◆ Task to carry out ◆
Copy the records below, from the line containing "Where should I click to: Open" through the last line; leave out pictures.

◆ Record set ◆
┌──
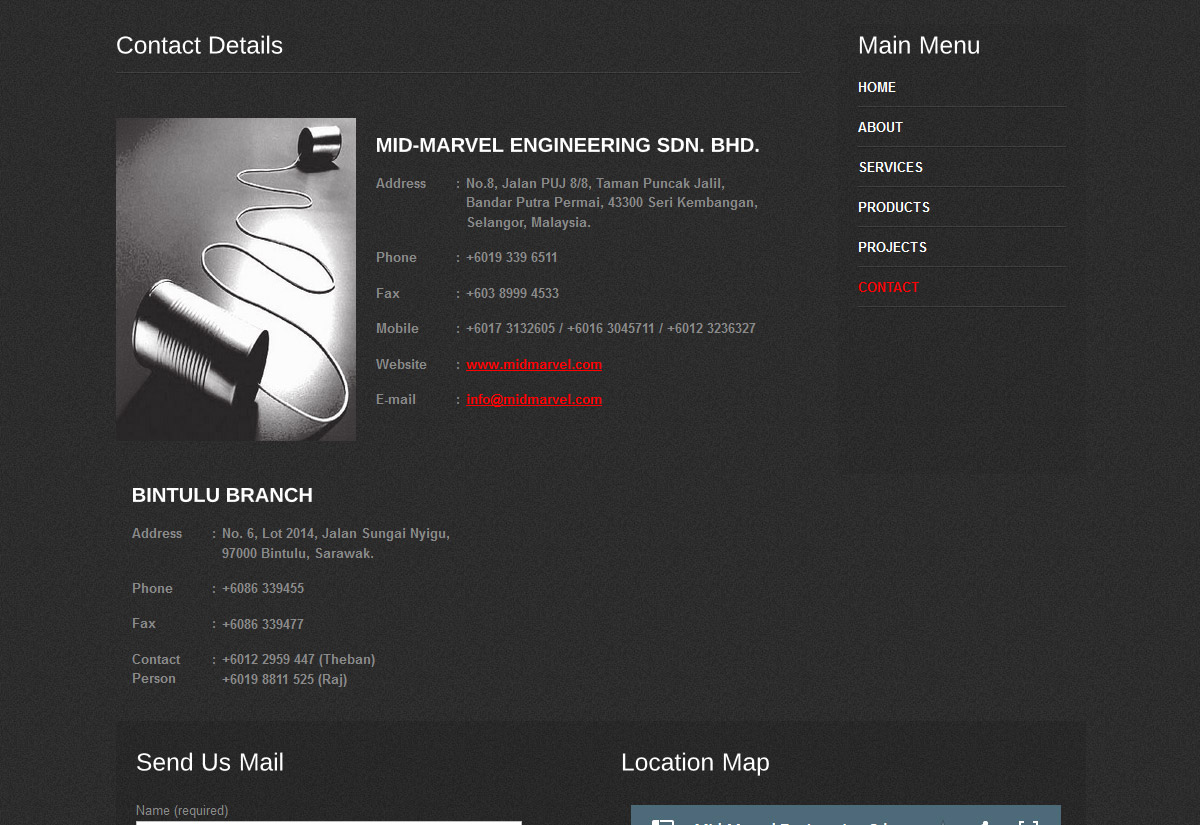The height and width of the screenshot is (825, 1200).
Task: Open the PRODUCTS menu entry
Action: pos(894,208)
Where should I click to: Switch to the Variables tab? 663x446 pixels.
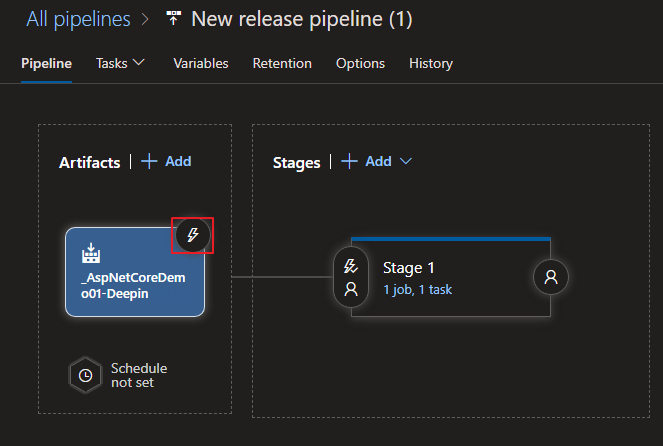click(x=201, y=63)
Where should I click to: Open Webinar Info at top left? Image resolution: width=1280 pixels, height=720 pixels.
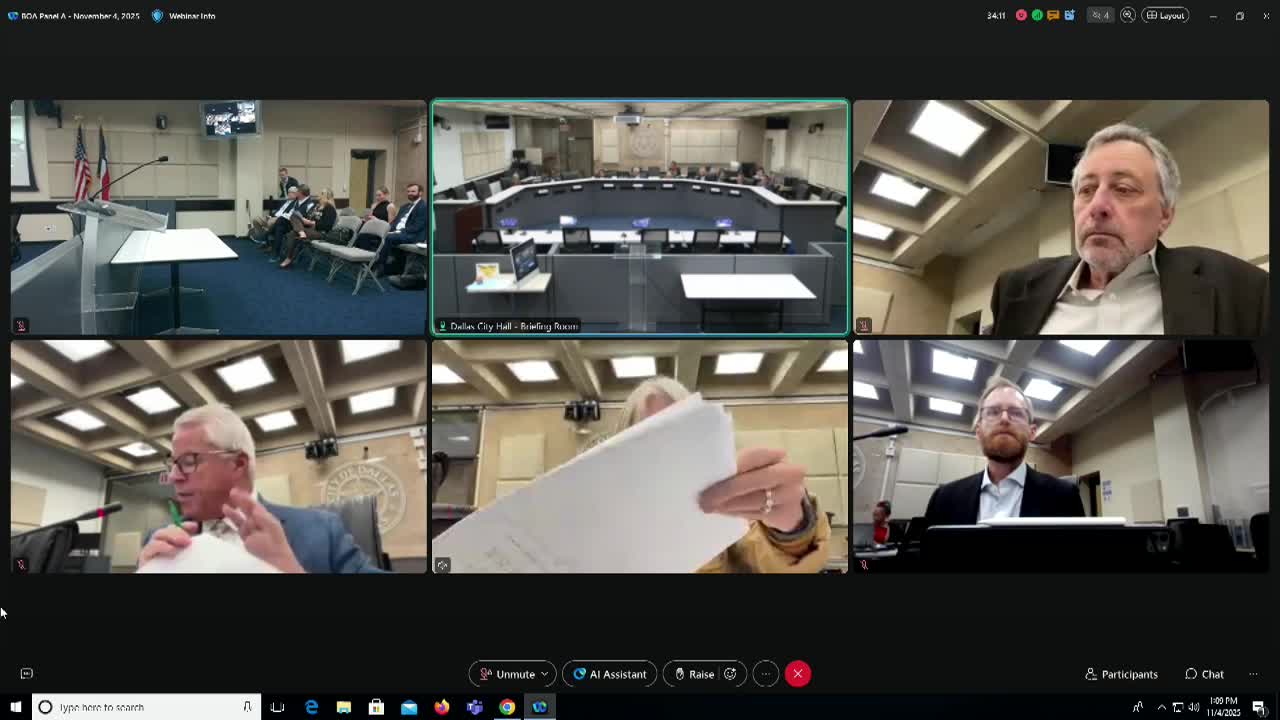tap(184, 16)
└──
◆ Solution below ◆
Where should I click to: Open Webinar Info at top left? Image resolution: width=1280 pixels, height=720 pixels.
tap(184, 16)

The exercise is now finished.